Cette augmentation pèse déjà sur le budget quotidien des familles. Pour de nombreux ménages confrontés à de multiples charges, l’accès à cette denrée essentielle devient de plus en plus difficile.

Interrogés, les vendeurs évoquent des difficultés d’approvisionnement. Cependant, les raisons exactes de cette perturbation et l’état réel des stocks disponibles restent encore à clarifier.

Pour tenter d’endiguer la hausse, le gouverneur du Kasaï-Oriental, Jean-Paul Mbwebwa Kapo, a réuni lundi 7 septembre les responsables du Service national, des dépôts ainsi que les commerçants grossistes.

D’après la cellule de communication du gouvernorat, l’autorité provinciale a appelé au respect du prix de référence fixé à 3 500 FC. Elle a également ordonné le renforcement des contrôles dans les dépôts, sur les marchés et dans les différents points de vente.

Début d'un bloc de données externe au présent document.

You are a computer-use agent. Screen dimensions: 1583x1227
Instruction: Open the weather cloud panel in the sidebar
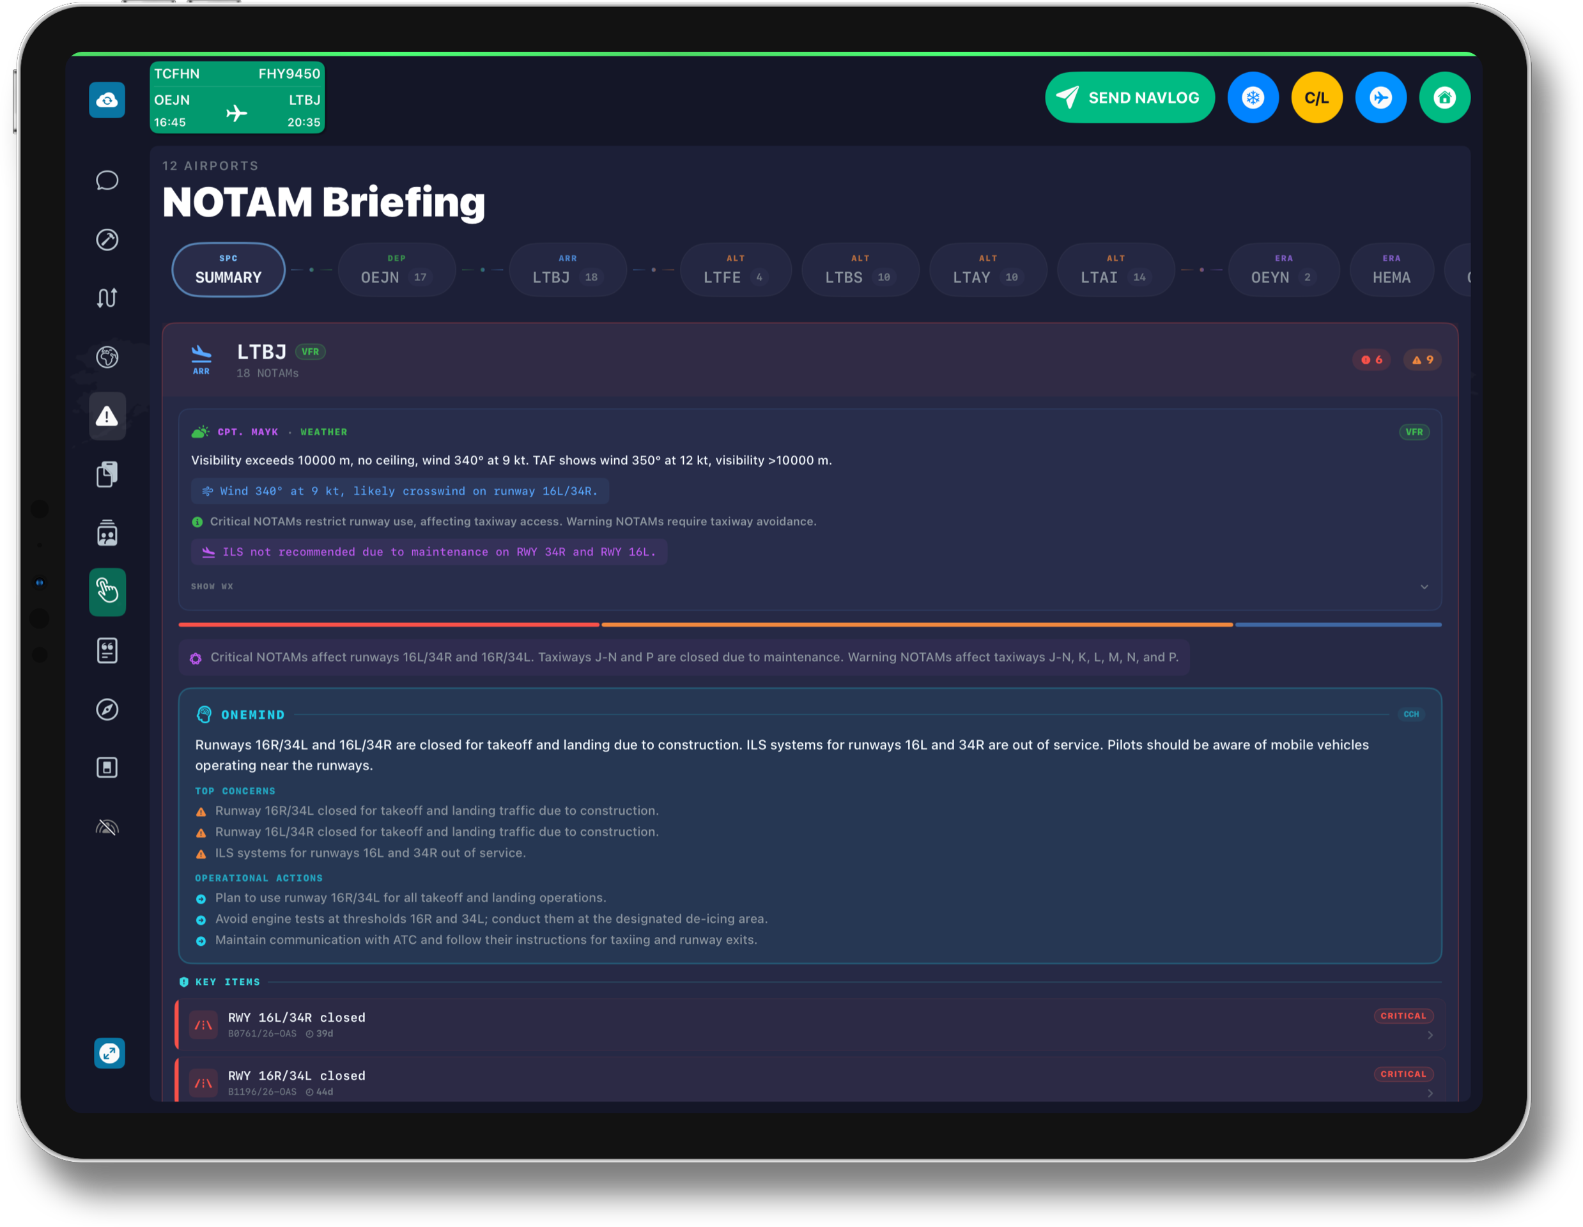(107, 99)
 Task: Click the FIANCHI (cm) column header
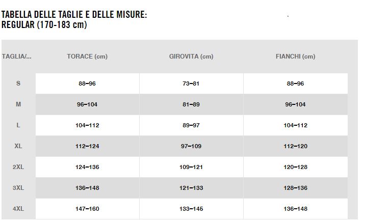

Le volet transport a aussi été évoqué. Le gouverneur a sollicité l’implication du directeur général de la Société nationale des chemins de fer du Congo (SNCC) pour faciliter l’acheminement du maïs vers Mbuji-Mayi.

Si ces mesures visent à améliorer l’approvisionnement et à freiner la spéculation, la réalité sur le terrain reste inchangée : le seau de maïs se vend toujours autour de 5 000 FC sur plusieurs marchés. Les prochains jours diront si les actions annoncées par les autorités auront un effet concret sur les prix.